WebSphere Enterprise 8.5.5.3 with FIPS SP800-131 and TLS 1.2

Owned by Tran Tang
Last updated: Jul 12, 2019 by Eric McDonald
2 min read

Transitions: Recommendation for Transitioning the Use of Cryptographic Algorithms and Key Lengths


1.  Click Security > SSL certificate and key management > Manage FIPS
2.  Select the Enable SP800-131 radio button.
3.  Select the Transition radio button.
     a. You have the choice to change the protocols in SSL configuration to TLSv1.2 by optionally selecting the 
         Update the SSL configuration to require TLSv1.2 box.
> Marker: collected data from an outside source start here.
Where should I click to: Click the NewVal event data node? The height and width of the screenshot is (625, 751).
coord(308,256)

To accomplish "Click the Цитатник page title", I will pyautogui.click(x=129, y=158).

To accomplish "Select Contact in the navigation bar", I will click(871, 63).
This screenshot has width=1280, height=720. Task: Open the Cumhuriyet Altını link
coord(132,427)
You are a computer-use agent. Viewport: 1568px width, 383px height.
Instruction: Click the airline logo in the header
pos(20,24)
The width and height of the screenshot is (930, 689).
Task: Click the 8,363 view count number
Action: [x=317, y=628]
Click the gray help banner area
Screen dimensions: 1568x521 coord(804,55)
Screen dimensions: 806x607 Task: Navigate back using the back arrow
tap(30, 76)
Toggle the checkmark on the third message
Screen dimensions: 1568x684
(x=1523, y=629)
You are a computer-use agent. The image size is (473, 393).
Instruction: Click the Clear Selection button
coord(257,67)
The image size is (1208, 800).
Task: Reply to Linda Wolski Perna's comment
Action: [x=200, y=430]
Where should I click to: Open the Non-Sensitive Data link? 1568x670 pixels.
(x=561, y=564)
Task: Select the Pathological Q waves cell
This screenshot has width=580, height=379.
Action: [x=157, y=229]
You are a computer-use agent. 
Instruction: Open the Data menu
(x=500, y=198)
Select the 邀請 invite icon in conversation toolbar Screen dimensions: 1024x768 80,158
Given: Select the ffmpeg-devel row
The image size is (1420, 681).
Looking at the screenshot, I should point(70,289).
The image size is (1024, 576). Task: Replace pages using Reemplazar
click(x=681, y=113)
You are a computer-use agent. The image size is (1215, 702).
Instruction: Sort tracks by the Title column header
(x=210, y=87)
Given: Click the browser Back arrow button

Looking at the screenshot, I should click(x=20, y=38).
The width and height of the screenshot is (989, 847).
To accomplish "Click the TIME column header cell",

If you do not select this box, all SSL configurations are set to TLS.
4.  Click Apply/Save.
5.  If your server is enabled with Dynamic SSL Updating, edit the ssl.client.props file and change the com.ibm.ssl.protocol property to have the same protocol you
     configured the server to have before you restart the server. When these changes are applied, and the server is restarted,
     all of the SSL configuration on the server are modified to use the TLS or TLSv1.2 protocol, and the com.ibm.jsse2.sp800-131 system property
     is set to transition. The SSL configuration uses the appropriate SSL ciphers for the standard.
6   Click Server > Server Types > WebSphere application servers and then click server1 to open it.
7.  Under Server Infrastructure, click Java and Process Management > Process definition.
8.  Under Additional Properties, click Java Virtual Machine.
9.  Under Generic JVM arguments, enter -Dhttps.protocols=TLSv1,TLSv1.1,TLSv1.2
10.Click OK and save directly to the master configuration. 
11. Restart the application server.

Test conclusions

  • In transition mode, selecting TLS version from the WAS console drop-down list is SUPPOSED to set TLS version as both client and server but is only setting it as a server (selecting 1.2 - still attempted client hello with 1.0)
  • In transition mode, https.protocols had to be set to TLS 1.2 to attempt client hello with TLS 1.2 (validation suite passed in loopback mode)
  • In strict mode - there's an error - "Only TLS1.2 protocol can be enabled in SP800_131 strict mode" - even thought https.protocols is still set to 1.2. This looks like strict mode ignores https.protocols but isn't able to get the IBM JDK 1.7 to attempt a client hello with TLS 1.2

CONCLUSION: FIPS SP800-131 is fine in transition mode as it supports TLS 1.2 and longer key lengths. Strict mode merely enforces the use of TLS 1.2 and that does not seem to be functioning at the time of this testing.